Oh, oh, oh! And there is no family, there is no life, there is no home but that has its sorrows and its heartaches. This is a part of human life. Shall I, therefore, walk up and down these avenues of the days and the years in self righteousness? In judgment? In condemnation? No. “I went in bitterness, in the heat of my spirit” [Ezekiel 3:14], but when he looked upon those miserable captives, “I sat where they sat, astonished” [Ezekiel 3:15], the sympathizing heart.
Dear Lord, help me to be like that. Our Saviour, weeping over the city [Luke 19:41], weeping at the tomb [John 11:35], dying for the people, “Father, forgive them: they know not what they do” [Luke 23:34]. “Blot me,” said Moses, “out of the book which Thou has written” [Exodus 32:32], if these cannot be spared, I do not want to be spared. If they are not to live, I do not want to live. I am identified with my people. Oh, how a loving, sympathizing, understanding spirit reflects our Lord and blesses us all! May we pray?
The Great Physician surely is here,
The sympathizing Jesus;
He speaks the heart to cheer,
Oh, hear the voice of Jesus.
[“The Great Physician,” by William Hunter]
The sympathizing Jesus who knows all about us.
And our Lord, out of keeping with that promise, not only I, but every heart in divine presence and everyone who has heard this simple and humble message would pray for that pastor as he seeks to be strong in the presence of that tall young boy who is cut down at the very threshold of a wonderful life.

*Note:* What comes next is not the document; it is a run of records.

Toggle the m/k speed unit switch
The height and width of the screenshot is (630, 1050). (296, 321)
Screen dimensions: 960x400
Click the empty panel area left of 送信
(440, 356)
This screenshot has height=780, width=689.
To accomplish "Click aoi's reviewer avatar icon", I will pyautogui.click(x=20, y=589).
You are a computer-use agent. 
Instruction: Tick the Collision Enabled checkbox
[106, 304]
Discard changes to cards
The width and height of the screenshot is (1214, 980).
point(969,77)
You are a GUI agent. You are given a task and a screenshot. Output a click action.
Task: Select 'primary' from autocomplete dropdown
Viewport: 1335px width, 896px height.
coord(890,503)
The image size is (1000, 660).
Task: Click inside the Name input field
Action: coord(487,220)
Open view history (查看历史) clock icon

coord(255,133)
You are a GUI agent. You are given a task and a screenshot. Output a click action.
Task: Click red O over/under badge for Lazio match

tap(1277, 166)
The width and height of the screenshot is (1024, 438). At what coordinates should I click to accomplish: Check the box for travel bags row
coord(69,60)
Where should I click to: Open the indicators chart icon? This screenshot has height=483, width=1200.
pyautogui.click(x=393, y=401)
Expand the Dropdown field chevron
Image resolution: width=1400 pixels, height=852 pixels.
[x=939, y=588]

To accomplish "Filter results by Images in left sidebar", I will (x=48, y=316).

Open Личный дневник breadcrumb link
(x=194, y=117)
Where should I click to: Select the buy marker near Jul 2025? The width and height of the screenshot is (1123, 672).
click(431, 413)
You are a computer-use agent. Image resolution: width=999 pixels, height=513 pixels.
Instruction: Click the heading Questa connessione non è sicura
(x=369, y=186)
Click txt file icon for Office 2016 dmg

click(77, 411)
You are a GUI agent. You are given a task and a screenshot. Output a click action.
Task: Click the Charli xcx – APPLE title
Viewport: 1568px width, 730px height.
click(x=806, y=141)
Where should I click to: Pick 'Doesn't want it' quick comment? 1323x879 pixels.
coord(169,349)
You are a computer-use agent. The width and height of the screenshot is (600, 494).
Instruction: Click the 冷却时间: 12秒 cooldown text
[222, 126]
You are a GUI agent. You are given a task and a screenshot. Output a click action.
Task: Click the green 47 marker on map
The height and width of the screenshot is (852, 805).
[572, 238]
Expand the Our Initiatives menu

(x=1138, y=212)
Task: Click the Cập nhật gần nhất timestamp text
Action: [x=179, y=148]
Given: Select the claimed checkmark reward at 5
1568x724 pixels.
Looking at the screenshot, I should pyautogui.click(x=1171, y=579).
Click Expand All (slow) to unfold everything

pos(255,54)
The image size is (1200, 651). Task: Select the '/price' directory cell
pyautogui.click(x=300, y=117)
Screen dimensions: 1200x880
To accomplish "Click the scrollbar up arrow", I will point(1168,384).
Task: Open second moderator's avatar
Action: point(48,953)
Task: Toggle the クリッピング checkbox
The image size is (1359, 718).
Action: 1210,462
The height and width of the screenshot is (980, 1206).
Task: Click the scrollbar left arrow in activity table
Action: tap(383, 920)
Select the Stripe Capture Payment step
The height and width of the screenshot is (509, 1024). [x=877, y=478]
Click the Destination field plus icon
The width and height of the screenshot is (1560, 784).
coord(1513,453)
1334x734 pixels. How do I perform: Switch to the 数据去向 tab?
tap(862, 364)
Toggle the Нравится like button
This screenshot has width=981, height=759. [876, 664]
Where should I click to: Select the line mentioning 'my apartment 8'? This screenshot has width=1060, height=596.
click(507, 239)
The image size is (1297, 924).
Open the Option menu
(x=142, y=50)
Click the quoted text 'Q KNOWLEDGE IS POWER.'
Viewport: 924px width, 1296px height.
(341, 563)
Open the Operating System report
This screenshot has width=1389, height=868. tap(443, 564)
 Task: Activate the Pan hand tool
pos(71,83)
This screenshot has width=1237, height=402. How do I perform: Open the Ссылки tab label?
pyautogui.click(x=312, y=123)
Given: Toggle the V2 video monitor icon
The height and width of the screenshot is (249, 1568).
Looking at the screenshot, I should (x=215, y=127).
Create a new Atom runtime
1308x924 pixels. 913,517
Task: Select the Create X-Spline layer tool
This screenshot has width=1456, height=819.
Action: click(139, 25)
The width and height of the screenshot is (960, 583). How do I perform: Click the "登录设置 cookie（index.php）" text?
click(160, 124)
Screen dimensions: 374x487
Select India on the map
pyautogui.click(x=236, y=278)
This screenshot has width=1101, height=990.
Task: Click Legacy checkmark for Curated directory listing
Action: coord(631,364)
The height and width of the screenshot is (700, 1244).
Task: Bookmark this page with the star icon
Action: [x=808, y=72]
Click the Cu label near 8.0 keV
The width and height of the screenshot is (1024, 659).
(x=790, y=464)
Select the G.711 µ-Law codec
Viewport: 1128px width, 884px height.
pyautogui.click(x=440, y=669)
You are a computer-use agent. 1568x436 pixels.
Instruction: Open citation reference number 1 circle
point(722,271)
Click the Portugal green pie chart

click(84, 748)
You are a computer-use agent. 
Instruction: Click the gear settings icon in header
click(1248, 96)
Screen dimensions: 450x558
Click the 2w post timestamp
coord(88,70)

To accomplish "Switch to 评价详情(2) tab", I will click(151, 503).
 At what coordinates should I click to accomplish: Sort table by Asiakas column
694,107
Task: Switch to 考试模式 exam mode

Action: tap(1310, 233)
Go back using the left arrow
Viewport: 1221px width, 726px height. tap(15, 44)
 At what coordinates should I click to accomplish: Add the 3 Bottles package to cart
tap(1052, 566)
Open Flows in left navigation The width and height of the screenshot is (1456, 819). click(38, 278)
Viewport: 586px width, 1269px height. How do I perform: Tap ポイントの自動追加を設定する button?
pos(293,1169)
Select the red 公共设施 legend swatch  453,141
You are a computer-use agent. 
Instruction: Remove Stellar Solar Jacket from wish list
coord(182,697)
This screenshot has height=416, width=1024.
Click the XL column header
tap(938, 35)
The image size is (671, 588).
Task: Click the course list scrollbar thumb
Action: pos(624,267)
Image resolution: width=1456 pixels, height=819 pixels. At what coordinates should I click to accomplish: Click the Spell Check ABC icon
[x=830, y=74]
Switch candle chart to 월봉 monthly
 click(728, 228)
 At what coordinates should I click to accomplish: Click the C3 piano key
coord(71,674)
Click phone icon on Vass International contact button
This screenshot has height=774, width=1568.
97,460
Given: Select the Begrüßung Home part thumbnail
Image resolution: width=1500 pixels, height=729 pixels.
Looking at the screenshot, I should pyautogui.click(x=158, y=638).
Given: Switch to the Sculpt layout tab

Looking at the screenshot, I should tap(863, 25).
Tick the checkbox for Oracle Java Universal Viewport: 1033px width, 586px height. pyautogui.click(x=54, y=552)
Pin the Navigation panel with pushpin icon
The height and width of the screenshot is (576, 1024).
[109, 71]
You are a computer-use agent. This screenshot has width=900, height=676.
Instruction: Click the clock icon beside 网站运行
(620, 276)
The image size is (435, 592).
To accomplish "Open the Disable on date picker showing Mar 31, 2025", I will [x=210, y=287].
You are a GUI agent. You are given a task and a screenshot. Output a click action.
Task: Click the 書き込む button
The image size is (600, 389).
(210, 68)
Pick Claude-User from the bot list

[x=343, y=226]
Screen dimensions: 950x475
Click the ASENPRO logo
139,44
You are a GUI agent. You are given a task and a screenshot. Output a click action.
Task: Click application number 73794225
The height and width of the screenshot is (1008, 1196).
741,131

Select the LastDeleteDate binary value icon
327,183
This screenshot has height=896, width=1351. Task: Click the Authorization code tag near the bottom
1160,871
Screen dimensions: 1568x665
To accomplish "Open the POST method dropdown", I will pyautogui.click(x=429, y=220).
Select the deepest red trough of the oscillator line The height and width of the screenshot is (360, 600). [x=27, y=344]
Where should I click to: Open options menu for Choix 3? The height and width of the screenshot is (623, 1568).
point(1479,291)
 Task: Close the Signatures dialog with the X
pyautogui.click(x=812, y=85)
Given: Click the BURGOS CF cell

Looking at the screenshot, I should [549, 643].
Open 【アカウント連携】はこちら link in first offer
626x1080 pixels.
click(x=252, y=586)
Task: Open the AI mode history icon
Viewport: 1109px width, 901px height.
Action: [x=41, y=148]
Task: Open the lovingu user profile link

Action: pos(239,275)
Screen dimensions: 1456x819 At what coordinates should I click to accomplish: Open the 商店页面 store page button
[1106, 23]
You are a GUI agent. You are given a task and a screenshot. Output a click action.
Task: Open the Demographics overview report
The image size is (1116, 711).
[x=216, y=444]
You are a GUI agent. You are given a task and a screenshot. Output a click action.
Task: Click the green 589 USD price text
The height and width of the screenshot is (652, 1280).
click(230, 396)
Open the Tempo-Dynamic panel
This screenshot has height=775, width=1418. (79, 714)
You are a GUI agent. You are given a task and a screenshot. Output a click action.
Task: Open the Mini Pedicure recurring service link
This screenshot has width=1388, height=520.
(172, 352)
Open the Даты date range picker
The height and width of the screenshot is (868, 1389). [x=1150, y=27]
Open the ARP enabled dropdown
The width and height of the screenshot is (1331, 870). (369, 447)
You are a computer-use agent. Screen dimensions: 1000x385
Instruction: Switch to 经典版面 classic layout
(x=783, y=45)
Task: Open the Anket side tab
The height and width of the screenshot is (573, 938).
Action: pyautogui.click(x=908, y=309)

Ah, Master, ten thousand things we don’t understand! Surely God will make it plain by and by. So strengthen all who sorrow. Encourage all who face great difficulties. Have mercy and pity upon us, Lord. “Like as a father pitieth his children, so the Lord pitieth them that fear Him; For He knoweth our frame; He remembereth that we are dust” [Psalm 103:13-14]. We lean on Thy kind arm. Lord, sustain and strengthen in Thy goodness and mercy. Now, may we turn to Thee, some to accept Thee as Savior, some to place their lives with us in this dear church, and all of us to regive our souls to Thee in love and affection, in faith in truth. In Thy dear name, amen.
Now, let’s sing our song, and while we sing it, to give your heart to the Lord, to come into the fellowship of His church, a family you, a couple you, one somebody you. On the first note of this first stanza, you come and stand by me, while we all stand and sing.